Many people misunderstand between continuous integration, continuous delivery, and continuous deployment terms. In this article, I am going to simply these terms in simple words.
What is Continuous Integration
When you finished developing on a feature branch and you want to merge your code back to your main branch. You need to run your tests before merging to the main branch to make sure that your feature is not breaking anything. This repetitive task is called continuous integration, but doing this manually every time before merging to the main branch is boring and it will be an issue in large teams. Thanks to CI tools such as Jenkins, Travis CI, and circle CI, you can run your tests automatically and apply CI in your workflow.
What is Continuous Deployment
Continuous Deployment is all about releasing your app without any human interaction, so whenever a new code is merged to the main branch (after passing your tests), there will be a new release on your production environment.
What is Continuous Delivery
Continuous Delivery is different from Continuous Deployment in only one thing, you need to click a button to deploy your app or decide when can release your application (human interaction is required).
Now the question is: what is the best choice, Continuous Deployment or Continuous Delivery?

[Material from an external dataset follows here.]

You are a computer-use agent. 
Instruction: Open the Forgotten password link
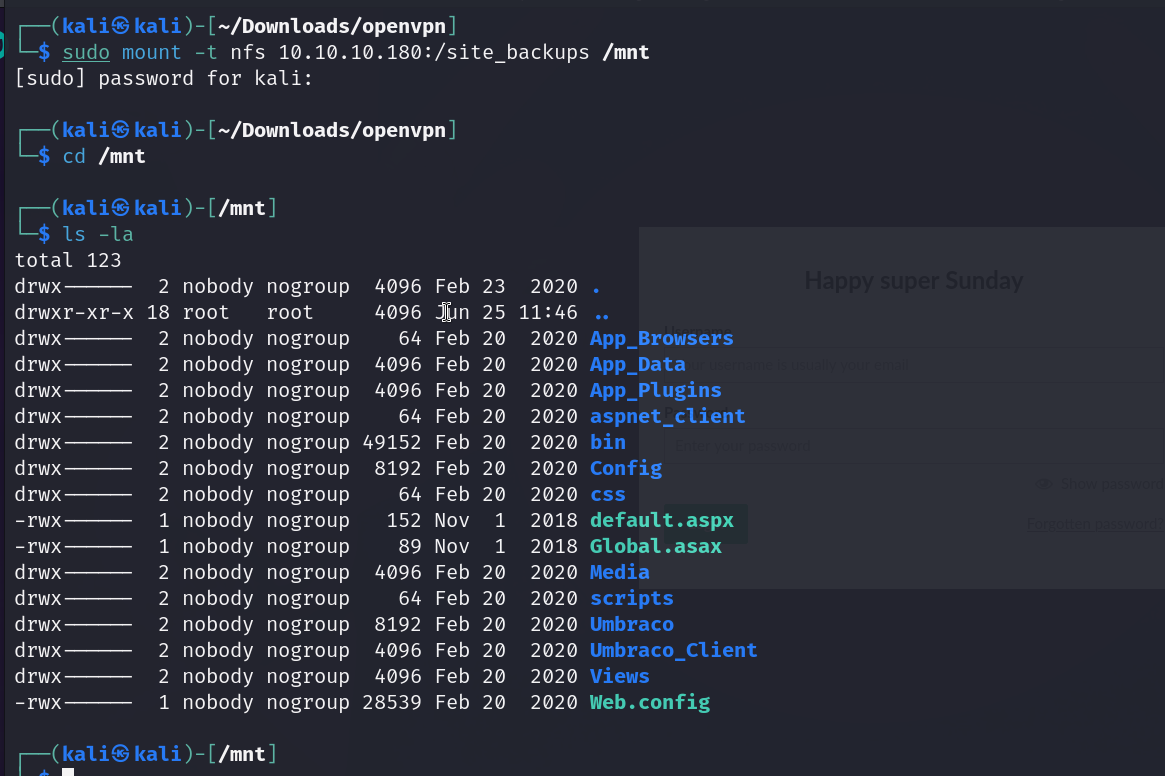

Answer: This depends on your business needs. If you don't have users yet in your system, then continuous deployment should fit your needs, otherwise, you need to follow the continuous delivery approach. I believe you can mix between those two approaches in your workflow by applying continuous deployment on your development branch so that whenever you merge your code to development branch, your app will be deployed automatically on the development environment. If you want to proceed to production, you need to click a button to release your app on production environment.